# start of Listed records
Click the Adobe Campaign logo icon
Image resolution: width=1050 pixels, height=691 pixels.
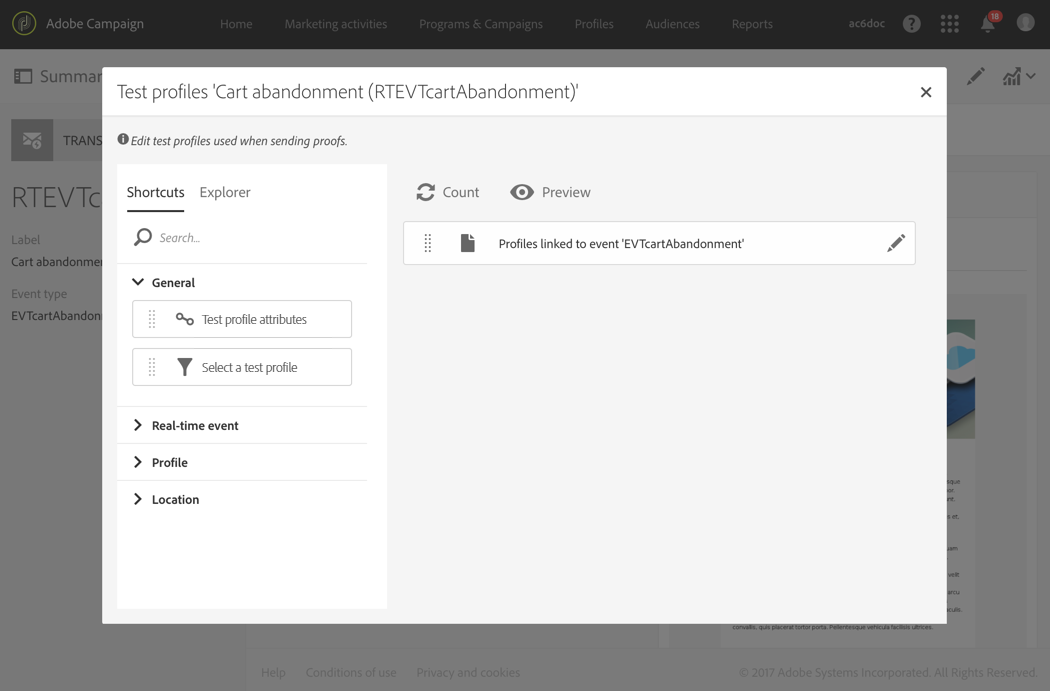[x=24, y=23]
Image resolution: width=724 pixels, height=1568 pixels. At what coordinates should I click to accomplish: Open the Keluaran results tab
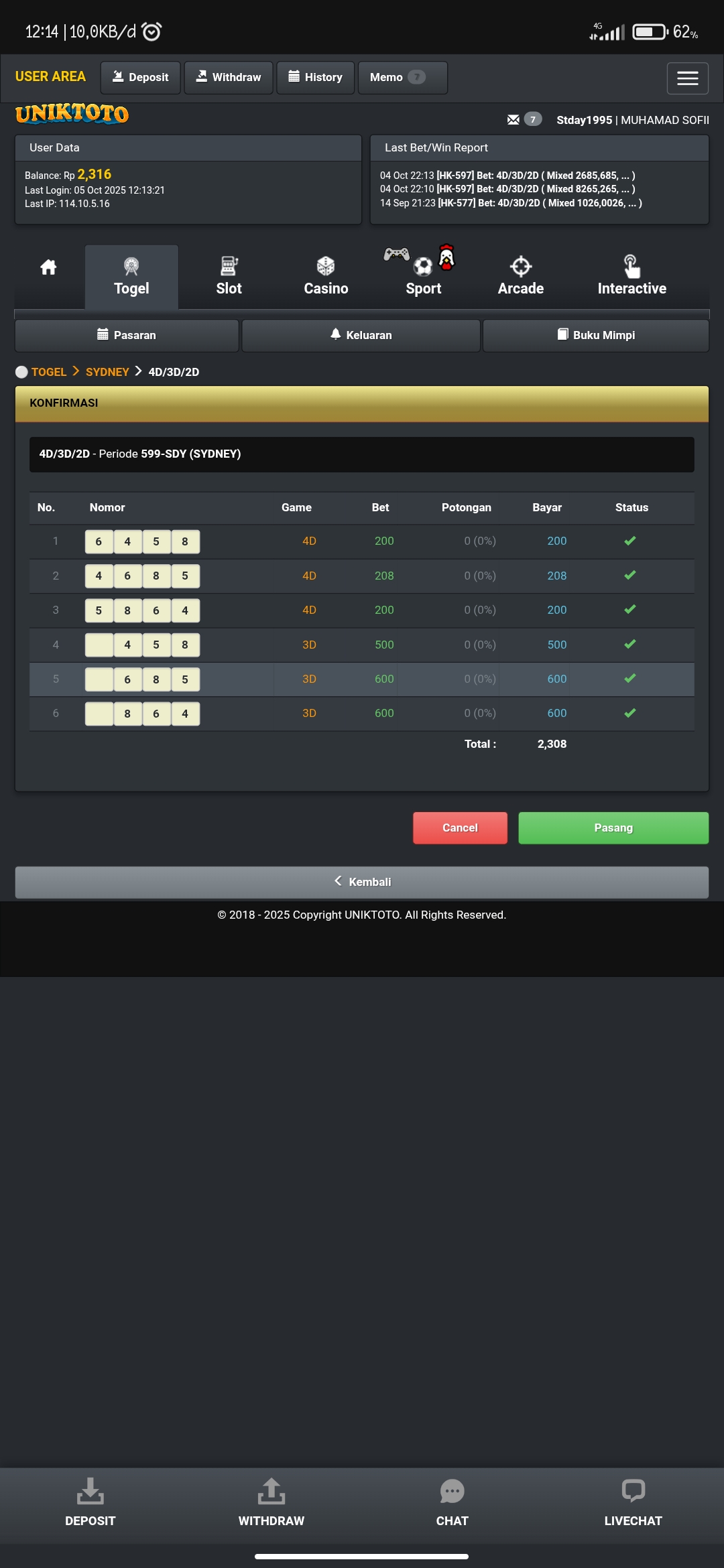click(x=361, y=335)
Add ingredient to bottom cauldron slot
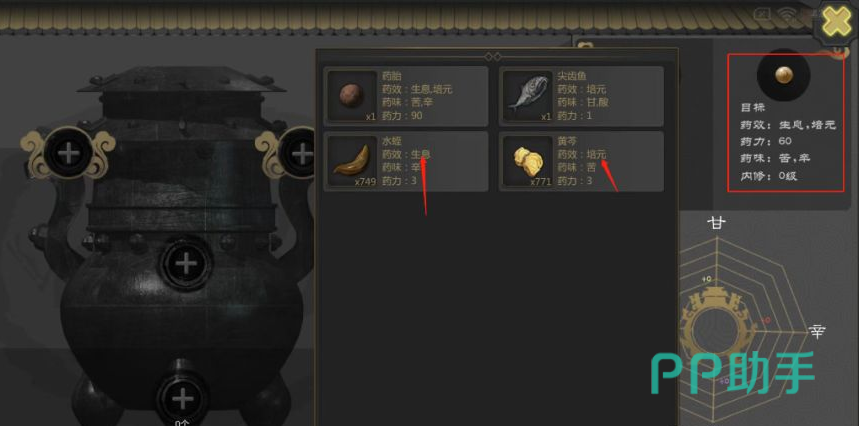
# end of Listed records
Update all the items above so that "Image resolution" reads "Image size" and everything else stays the same. Leave the pictures out.

Click the Adobe Campaign logo icon
Image size: width=1050 pixels, height=691 pixels.
[x=24, y=23]
Image size: width=724 pixels, height=1568 pixels. At what coordinates should I click to accomplish: Open the Keluaran results tab
click(x=361, y=335)
Add ingredient to bottom cauldron slot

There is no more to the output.